#### Extracted text
Most of the work seems to have been done in and around the Fertile Crescent of Mesopotamia.  This is probably largely because of its Biblical significance.  The map comes from Scientific American  (Oct. 00).  The brown lines are trade routes. 

 

But it’s also good archaeology country.  It seems to have been dry for most of the time since the ice age, with sand blowing about and covering over any remains.  This makes the sites difficult to find, but it also preserves them for thousand of years.

 

The other advantage from the archaeologists’ point of view is, as we’ve seen, that the people kept abandoning their settlements; and that they often left behind a superb record of their way of life at the time.

 

The first civilisation uncovered so far is that of the Sumerians.  It seems to have emerged about 6 thousand years ago, and to have lasted about a thousand years.  It fits the official definition of a civilisation, but it comprised a number of small city states which were constantly at war with each other.  Although the dawn of music must extend way back, the first evidence we have of any kind of music theory comes from the Sumerians (more).

 

If you want to know more about the Sumerians, it’s all on the Internet.

 

Soon after came the ancient Egyptians, at around 5 thousand years ago.  As we know, the Egyptian civilisation was still going when the Romans came.   The Nile valley is not subject to the soil-poisoning problem, because the annual floods give the land a real drenching.  This both flushes the offending minerals through and deposits a fresh layer of nutritious silt.  So the Egyptians could carry on growing crops on the same land for thousands of years with no trouble.

#### Dataset items

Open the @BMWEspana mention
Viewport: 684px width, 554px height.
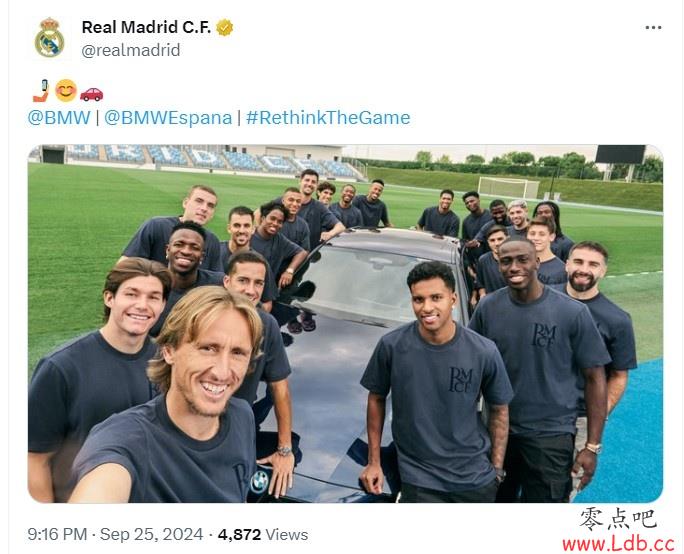click(168, 118)
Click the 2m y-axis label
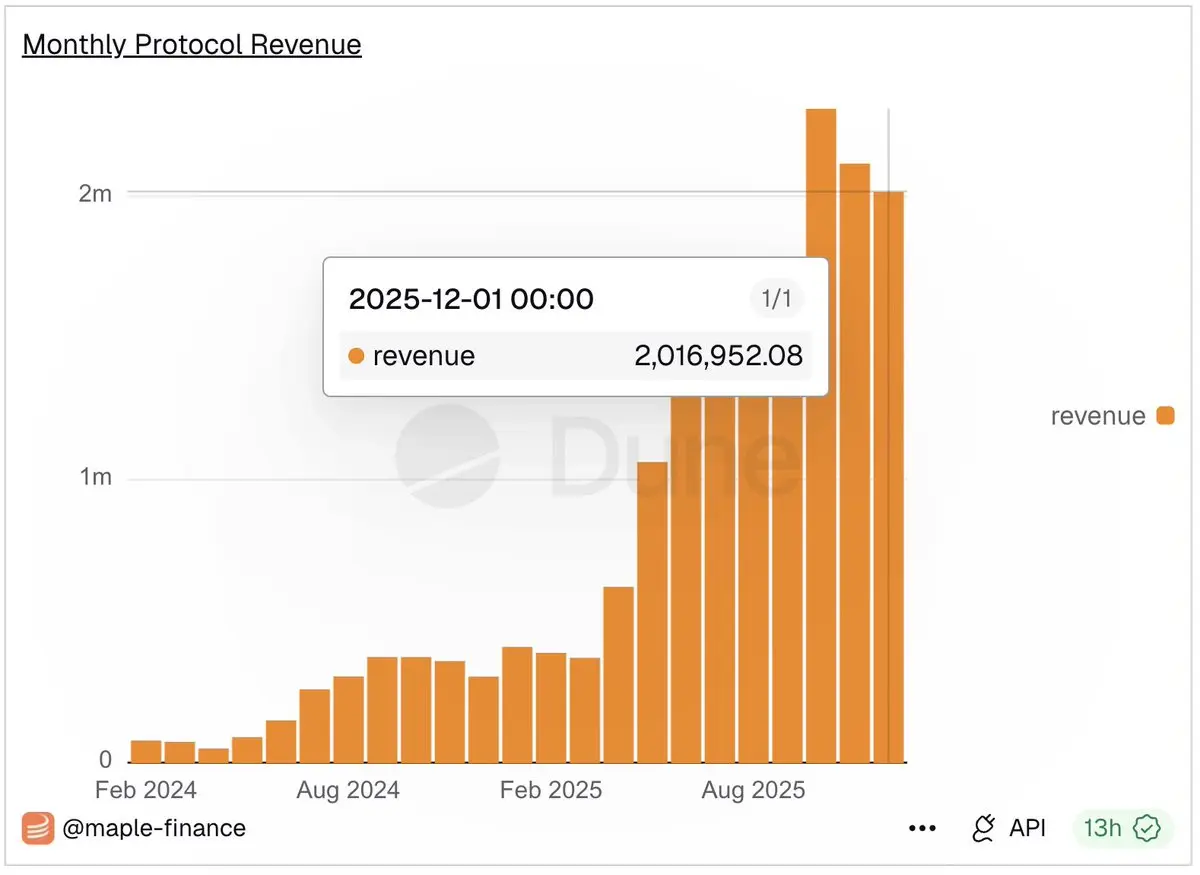The height and width of the screenshot is (875, 1200). pyautogui.click(x=95, y=193)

#### What to produce
Please continue the passage on early civilizations in Mesopotamia and Egypt, picking up right after its final sentence.

#### Response below
 

After that comes the Indus valley, at around 4½ thousand years. 

 

Then come Akkadians, the Babylonians, the Hittites, the Myceneans, the Greeks, the Assyrians, and many more that I’ve left out.

 

I’m slightly puzzled why so many of these civilisations should be in relatively inhospitable places.  You would think that the living would have been much easier in areas where there was more reliable rain.  Of course it could be the difficulties that forced people to group together in ever larger communities. 

‘Middle Asia’

It’s lucky that we keep saying “Don’t expect things to be simple in this game”.

 

A report in Science (3.Aug.07) says that ‘a similar awakening’ also happened over a wide swathe to the East of the area we’ve been discussing – at much the same time. 

 

The swathe extended from the Russian steppes to the Arabian peninsular, where a series of ‘sprawling civilisations’ grew up.  This was some 5 thousand years ago, so it was after the Sumerians and about the same time as the early Egyptians.

 

We know very little about this so far, partly because of the archaeologists “obsession with major river valleys”, partly on account of the cold war and other goings on.  But the main reason seems to be that these civilisations didn’t last very long.  They suddenly collapsed just under 4 thousand years ago, possibly due to catastrophic climate change.

 

However, now that the archaeologists have got their teeth into it, expect a lot more to be discovered.

Civilisation, good or bad?

We normally take it for granted that civilisations are a good thing.  Large communities attract trade, and riches.  These riches are expressed in the form of art, some of which is superb.  And so on.

 

But their huge achievements were inevitably based on slavery.  Until the coming of steam, everything had to be done by muscle power.  And much of that muscle power was human.  It’s difficult to escape the thought that, for ordinary folk, the hunter-gatherer life or even the farming life, was much superior. 

 

The excavations tend only to tell us how the elite live.   Sometimes we learn about the middle classes, artisans, tradesmen and so on.  But we never learn anything about the huge army of servants, slaves and others at the bottom of the heap.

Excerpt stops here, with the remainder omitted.